» **Assignment**: Lines before the one containing "Click the Example text input field" are excluded; reproduce that line and all lines after it in the entries below, exactly.

(Records drawn from a dataset)

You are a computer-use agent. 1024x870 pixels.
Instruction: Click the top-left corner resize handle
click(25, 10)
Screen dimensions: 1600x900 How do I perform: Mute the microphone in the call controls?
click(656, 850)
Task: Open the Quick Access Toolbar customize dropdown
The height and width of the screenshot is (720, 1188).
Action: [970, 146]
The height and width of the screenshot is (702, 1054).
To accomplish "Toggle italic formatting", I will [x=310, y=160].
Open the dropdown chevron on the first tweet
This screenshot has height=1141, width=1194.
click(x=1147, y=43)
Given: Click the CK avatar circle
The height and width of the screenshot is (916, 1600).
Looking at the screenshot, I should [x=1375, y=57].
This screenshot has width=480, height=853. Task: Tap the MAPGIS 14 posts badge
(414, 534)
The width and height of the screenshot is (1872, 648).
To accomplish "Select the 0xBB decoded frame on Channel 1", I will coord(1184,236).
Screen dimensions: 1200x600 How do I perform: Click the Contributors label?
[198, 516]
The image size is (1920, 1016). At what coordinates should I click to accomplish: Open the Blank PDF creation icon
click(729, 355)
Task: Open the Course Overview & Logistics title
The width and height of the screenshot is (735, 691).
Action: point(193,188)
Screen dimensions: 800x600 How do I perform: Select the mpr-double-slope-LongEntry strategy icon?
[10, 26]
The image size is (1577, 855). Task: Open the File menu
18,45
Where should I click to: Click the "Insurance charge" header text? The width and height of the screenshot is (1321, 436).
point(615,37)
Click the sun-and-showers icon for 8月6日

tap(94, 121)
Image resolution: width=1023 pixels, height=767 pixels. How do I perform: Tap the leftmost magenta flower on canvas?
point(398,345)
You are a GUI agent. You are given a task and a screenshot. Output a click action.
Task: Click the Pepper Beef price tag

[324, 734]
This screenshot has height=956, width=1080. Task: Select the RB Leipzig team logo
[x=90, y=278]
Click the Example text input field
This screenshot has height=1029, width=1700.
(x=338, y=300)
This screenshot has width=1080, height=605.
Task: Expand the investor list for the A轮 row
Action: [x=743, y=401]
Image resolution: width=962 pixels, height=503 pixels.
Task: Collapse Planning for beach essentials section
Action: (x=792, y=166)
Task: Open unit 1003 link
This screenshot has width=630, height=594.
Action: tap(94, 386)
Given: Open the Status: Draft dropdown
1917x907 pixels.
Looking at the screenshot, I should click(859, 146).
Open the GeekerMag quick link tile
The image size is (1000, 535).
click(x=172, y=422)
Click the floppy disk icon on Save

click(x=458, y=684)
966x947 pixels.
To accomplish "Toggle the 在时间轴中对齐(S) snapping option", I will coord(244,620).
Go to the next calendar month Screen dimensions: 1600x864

» **Exercise solution**:
Click the Example text input field
This screenshot has height=1029, width=1700.
(x=338, y=300)
This screenshot has width=1080, height=605.
Task: Expand the investor list for the A轮 row
Action: [x=743, y=401]
Image resolution: width=962 pixels, height=503 pixels.
Task: Collapse Planning for beach essentials section
Action: (x=792, y=166)
Task: Open unit 1003 link
This screenshot has width=630, height=594.
Action: tap(94, 386)
Given: Open the Status: Draft dropdown
1917x907 pixels.
Looking at the screenshot, I should click(859, 146).
Open the GeekerMag quick link tile
The image size is (1000, 535).
click(x=172, y=422)
Click the floppy disk icon on Save

click(x=458, y=684)
966x947 pixels.
To accomplish "Toggle the 在时间轴中对齐(S) snapping option", I will coord(244,620).
Go to the next calendar month Screen dimensions: 1600x864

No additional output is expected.